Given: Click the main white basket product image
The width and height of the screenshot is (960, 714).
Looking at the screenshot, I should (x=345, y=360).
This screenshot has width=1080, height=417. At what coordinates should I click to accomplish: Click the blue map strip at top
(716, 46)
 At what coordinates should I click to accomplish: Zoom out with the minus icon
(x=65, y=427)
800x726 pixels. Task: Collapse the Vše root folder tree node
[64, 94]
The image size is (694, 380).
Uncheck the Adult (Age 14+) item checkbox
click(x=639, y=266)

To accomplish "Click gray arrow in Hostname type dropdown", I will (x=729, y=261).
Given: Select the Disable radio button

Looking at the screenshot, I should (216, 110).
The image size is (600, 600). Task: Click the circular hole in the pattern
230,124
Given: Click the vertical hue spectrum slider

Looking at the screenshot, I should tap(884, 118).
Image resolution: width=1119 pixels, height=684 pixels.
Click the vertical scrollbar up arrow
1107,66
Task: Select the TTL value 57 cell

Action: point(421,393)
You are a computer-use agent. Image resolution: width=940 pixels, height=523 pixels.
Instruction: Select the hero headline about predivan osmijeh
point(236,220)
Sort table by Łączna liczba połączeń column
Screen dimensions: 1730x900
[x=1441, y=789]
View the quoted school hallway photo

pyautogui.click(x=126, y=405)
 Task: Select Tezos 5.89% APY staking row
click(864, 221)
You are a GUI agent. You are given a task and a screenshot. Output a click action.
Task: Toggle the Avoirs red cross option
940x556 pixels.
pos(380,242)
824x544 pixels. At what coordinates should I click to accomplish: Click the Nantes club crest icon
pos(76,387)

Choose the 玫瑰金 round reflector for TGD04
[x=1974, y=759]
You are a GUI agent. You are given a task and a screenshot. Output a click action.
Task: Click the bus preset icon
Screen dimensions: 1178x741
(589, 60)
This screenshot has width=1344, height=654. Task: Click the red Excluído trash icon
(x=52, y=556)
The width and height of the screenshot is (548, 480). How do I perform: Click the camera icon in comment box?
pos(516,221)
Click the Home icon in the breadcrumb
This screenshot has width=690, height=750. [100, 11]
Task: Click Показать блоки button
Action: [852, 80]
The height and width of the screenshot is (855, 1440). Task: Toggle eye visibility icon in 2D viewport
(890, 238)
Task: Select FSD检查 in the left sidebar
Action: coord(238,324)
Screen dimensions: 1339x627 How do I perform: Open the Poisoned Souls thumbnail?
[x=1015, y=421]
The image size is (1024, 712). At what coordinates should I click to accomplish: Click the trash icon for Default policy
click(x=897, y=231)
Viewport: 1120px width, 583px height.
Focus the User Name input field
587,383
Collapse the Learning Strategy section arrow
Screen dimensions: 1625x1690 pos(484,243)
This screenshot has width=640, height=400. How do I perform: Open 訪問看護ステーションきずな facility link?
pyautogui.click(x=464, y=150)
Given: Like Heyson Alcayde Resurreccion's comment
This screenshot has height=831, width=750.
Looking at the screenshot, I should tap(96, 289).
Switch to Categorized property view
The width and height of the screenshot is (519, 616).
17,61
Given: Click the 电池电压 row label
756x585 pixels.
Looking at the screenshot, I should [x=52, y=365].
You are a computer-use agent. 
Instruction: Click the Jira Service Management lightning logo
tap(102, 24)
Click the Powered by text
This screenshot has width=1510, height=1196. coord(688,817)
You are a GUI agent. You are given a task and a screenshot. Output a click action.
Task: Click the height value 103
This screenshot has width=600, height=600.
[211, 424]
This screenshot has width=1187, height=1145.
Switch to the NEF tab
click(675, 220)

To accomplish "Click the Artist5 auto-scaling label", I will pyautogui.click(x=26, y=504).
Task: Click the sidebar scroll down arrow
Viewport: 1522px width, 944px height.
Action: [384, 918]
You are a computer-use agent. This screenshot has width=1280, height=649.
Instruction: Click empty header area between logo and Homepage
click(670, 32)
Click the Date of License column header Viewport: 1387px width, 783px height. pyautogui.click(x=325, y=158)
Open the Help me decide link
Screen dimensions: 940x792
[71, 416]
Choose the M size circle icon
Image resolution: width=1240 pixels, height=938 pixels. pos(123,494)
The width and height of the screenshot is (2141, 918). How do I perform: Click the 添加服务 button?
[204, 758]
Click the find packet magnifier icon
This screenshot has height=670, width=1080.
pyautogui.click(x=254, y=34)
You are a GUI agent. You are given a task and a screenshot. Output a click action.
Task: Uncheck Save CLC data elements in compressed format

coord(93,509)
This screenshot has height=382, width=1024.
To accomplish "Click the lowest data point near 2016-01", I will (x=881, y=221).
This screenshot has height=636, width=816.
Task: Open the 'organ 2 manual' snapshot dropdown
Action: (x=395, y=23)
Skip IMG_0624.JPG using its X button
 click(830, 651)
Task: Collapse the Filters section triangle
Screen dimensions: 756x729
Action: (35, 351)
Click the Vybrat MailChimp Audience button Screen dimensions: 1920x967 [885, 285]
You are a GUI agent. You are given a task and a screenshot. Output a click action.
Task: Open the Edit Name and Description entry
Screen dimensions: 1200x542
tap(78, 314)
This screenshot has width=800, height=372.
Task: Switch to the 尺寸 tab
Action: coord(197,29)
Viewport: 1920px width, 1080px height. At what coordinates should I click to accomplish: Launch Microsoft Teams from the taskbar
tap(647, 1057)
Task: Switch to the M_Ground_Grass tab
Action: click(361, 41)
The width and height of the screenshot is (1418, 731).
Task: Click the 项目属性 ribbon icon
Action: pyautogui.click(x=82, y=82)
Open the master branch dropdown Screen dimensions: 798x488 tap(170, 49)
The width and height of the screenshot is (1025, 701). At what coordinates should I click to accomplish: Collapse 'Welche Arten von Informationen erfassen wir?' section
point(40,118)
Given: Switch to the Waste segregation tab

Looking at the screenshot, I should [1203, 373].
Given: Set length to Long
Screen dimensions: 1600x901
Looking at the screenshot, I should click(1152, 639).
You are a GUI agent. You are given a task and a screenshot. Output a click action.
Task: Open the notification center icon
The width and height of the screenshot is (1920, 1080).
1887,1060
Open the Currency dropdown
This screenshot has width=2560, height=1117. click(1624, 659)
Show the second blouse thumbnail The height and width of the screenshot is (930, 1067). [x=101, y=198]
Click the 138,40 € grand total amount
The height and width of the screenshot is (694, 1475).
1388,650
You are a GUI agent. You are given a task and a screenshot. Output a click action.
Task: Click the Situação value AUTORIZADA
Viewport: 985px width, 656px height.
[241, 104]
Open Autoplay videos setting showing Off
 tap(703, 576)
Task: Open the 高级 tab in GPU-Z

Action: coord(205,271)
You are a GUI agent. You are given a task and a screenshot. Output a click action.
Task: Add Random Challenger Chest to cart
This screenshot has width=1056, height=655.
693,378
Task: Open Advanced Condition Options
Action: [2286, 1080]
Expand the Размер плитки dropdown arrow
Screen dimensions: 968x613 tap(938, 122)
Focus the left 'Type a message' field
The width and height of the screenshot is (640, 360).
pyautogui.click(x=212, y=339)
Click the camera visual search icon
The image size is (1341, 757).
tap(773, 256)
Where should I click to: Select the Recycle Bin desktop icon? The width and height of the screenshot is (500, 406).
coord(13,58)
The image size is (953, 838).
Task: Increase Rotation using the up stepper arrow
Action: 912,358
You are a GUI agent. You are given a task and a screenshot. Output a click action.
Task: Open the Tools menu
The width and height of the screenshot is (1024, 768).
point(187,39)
══════
§ **Task**: Return every line of the listing above verbatim, with nothing added or changed.

§ **Answer to this exercise**:
Given: Click the main white basket product image
The width and height of the screenshot is (960, 714).
Looking at the screenshot, I should (x=345, y=360).
This screenshot has width=1080, height=417. At what coordinates should I click to accomplish: Click the blue map strip at top
(716, 46)
 At what coordinates should I click to accomplish: Zoom out with the minus icon
(x=65, y=427)
800x726 pixels. Task: Collapse the Vše root folder tree node
[64, 94]
The image size is (694, 380).
Uncheck the Adult (Age 14+) item checkbox
click(x=639, y=266)

To accomplish "Click gray arrow in Hostname type dropdown", I will (x=729, y=261).
Given: Select the Disable radio button

Looking at the screenshot, I should (216, 110).
The image size is (600, 600). Task: Click the circular hole in the pattern
230,124
Given: Click the vertical hue spectrum slider

Looking at the screenshot, I should tap(884, 118).
Image resolution: width=1119 pixels, height=684 pixels.
Click the vertical scrollbar up arrow
1107,66
Task: Select the TTL value 57 cell

Action: point(421,393)
You are a computer-use agent. Image resolution: width=940 pixels, height=523 pixels.
Instruction: Select the hero headline about predivan osmijeh
point(236,220)
Sort table by Łączna liczba połączeń column
Screen dimensions: 1730x900
[x=1441, y=789]
View the quoted school hallway photo

pyautogui.click(x=126, y=405)
 Task: Select Tezos 5.89% APY staking row
click(864, 221)
You are a GUI agent. You are given a task and a screenshot. Output a click action.
Task: Toggle the Avoirs red cross option
940x556 pixels.
pos(380,242)
824x544 pixels. At what coordinates should I click to accomplish: Click the Nantes club crest icon
pos(76,387)

Choose the 玫瑰金 round reflector for TGD04
[x=1974, y=759]
You are a GUI agent. You are given a task and a screenshot. Output a click action.
Task: Click the bus preset icon
Screen dimensions: 1178x741
(589, 60)
This screenshot has width=1344, height=654. Task: Click the red Excluído trash icon
(x=52, y=556)
The width and height of the screenshot is (548, 480). How do I perform: Click the camera icon in comment box?
pos(516,221)
Click the Home icon in the breadcrumb
This screenshot has width=690, height=750. [100, 11]
Task: Click Показать блоки button
Action: [852, 80]
The height and width of the screenshot is (855, 1440). Task: Toggle eye visibility icon in 2D viewport
(890, 238)
Task: Select FSD检查 in the left sidebar
Action: coord(238,324)
Screen dimensions: 1339x627 How do I perform: Open the Poisoned Souls thumbnail?
[x=1015, y=421]
The image size is (1024, 712). At what coordinates should I click to accomplish: Click the trash icon for Default policy
click(x=897, y=231)
Viewport: 1120px width, 583px height.
Focus the User Name input field
587,383
Collapse the Learning Strategy section arrow
Screen dimensions: 1625x1690 pos(484,243)
This screenshot has width=640, height=400. How do I perform: Open 訪問看護ステーションきずな facility link?
pyautogui.click(x=464, y=150)
Given: Like Heyson Alcayde Resurreccion's comment
This screenshot has height=831, width=750.
Looking at the screenshot, I should tap(96, 289).
Switch to Categorized property view
The width and height of the screenshot is (519, 616).
17,61
Given: Click the 电池电压 row label
756x585 pixels.
Looking at the screenshot, I should [x=52, y=365].
You are a computer-use agent. 
Instruction: Click the Jira Service Management lightning logo
tap(102, 24)
Click the Powered by text
This screenshot has width=1510, height=1196. coord(688,817)
You are a GUI agent. You are given a task and a screenshot. Output a click action.
Task: Click the height value 103
This screenshot has width=600, height=600.
[211, 424]
This screenshot has width=1187, height=1145.
Switch to the NEF tab
click(675, 220)

To accomplish "Click the Artist5 auto-scaling label", I will pyautogui.click(x=26, y=504).
Task: Click the sidebar scroll down arrow
Viewport: 1522px width, 944px height.
Action: [384, 918]
You are a computer-use agent. This screenshot has width=1280, height=649.
Instruction: Click empty header area between logo and Homepage
click(670, 32)
Click the Date of License column header Viewport: 1387px width, 783px height. pyautogui.click(x=325, y=158)
Open the Help me decide link
Screen dimensions: 940x792
[71, 416]
Choose the M size circle icon
Image resolution: width=1240 pixels, height=938 pixels. pos(123,494)
The width and height of the screenshot is (2141, 918). How do I perform: Click the 添加服务 button?
[204, 758]
Click the find packet magnifier icon
This screenshot has height=670, width=1080.
pyautogui.click(x=254, y=34)
You are a GUI agent. You are given a task and a screenshot. Output a click action.
Task: Uncheck Save CLC data elements in compressed format

coord(93,509)
This screenshot has height=382, width=1024.
To accomplish "Click the lowest data point near 2016-01", I will (x=881, y=221).
This screenshot has height=636, width=816.
Task: Open the 'organ 2 manual' snapshot dropdown
Action: (x=395, y=23)
Skip IMG_0624.JPG using its X button
 click(830, 651)
Task: Collapse the Filters section triangle
Screen dimensions: 756x729
Action: (35, 351)
Click the Vybrat MailChimp Audience button Screen dimensions: 1920x967 [885, 285]
You are a GUI agent. You are given a task and a screenshot. Output a click action.
Task: Open the Edit Name and Description entry
Screen dimensions: 1200x542
tap(78, 314)
This screenshot has width=800, height=372.
Task: Switch to the 尺寸 tab
Action: coord(197,29)
Viewport: 1920px width, 1080px height. At what coordinates should I click to accomplish: Launch Microsoft Teams from the taskbar
tap(647, 1057)
Task: Switch to the M_Ground_Grass tab
Action: click(361, 41)
The width and height of the screenshot is (1418, 731).
Task: Click the 项目属性 ribbon icon
Action: pyautogui.click(x=82, y=82)
Open the master branch dropdown Screen dimensions: 798x488 tap(170, 49)
The width and height of the screenshot is (1025, 701). At what coordinates should I click to accomplish: Collapse 'Welche Arten von Informationen erfassen wir?' section
point(40,118)
Given: Switch to the Waste segregation tab

Looking at the screenshot, I should [1203, 373].
Given: Set length to Long
Screen dimensions: 1600x901
Looking at the screenshot, I should click(1152, 639).
You are a GUI agent. You are given a task and a screenshot. Output a click action.
Task: Open the notification center icon
The width and height of the screenshot is (1920, 1080).
1887,1060
Open the Currency dropdown
This screenshot has width=2560, height=1117. click(1624, 659)
Show the second blouse thumbnail The height and width of the screenshot is (930, 1067). [x=101, y=198]
Click the 138,40 € grand total amount
The height and width of the screenshot is (694, 1475).
1388,650
You are a GUI agent. You are given a task and a screenshot. Output a click action.
Task: Click the Situação value AUTORIZADA
Viewport: 985px width, 656px height.
[241, 104]
Open Autoplay videos setting showing Off
 tap(703, 576)
Task: Open the 高级 tab in GPU-Z

Action: coord(205,271)
You are a GUI agent. You are given a task and a screenshot. Output a click action.
Task: Add Random Challenger Chest to cart
This screenshot has width=1056, height=655.
693,378
Task: Open Advanced Condition Options
Action: [2286, 1080]
Expand the Размер плитки dropdown arrow
Screen dimensions: 968x613 tap(938, 122)
Focus the left 'Type a message' field
The width and height of the screenshot is (640, 360).
pyautogui.click(x=212, y=339)
Click the camera visual search icon
The image size is (1341, 757).
tap(773, 256)
Where should I click to: Select the Recycle Bin desktop icon? The width and height of the screenshot is (500, 406).
coord(13,58)
The image size is (953, 838).
Task: Increase Rotation using the up stepper arrow
Action: 912,358
You are a GUI agent. You are given a task and a screenshot. Output a click action.
Task: Open the Tools menu
The width and height of the screenshot is (1024, 768).
point(187,39)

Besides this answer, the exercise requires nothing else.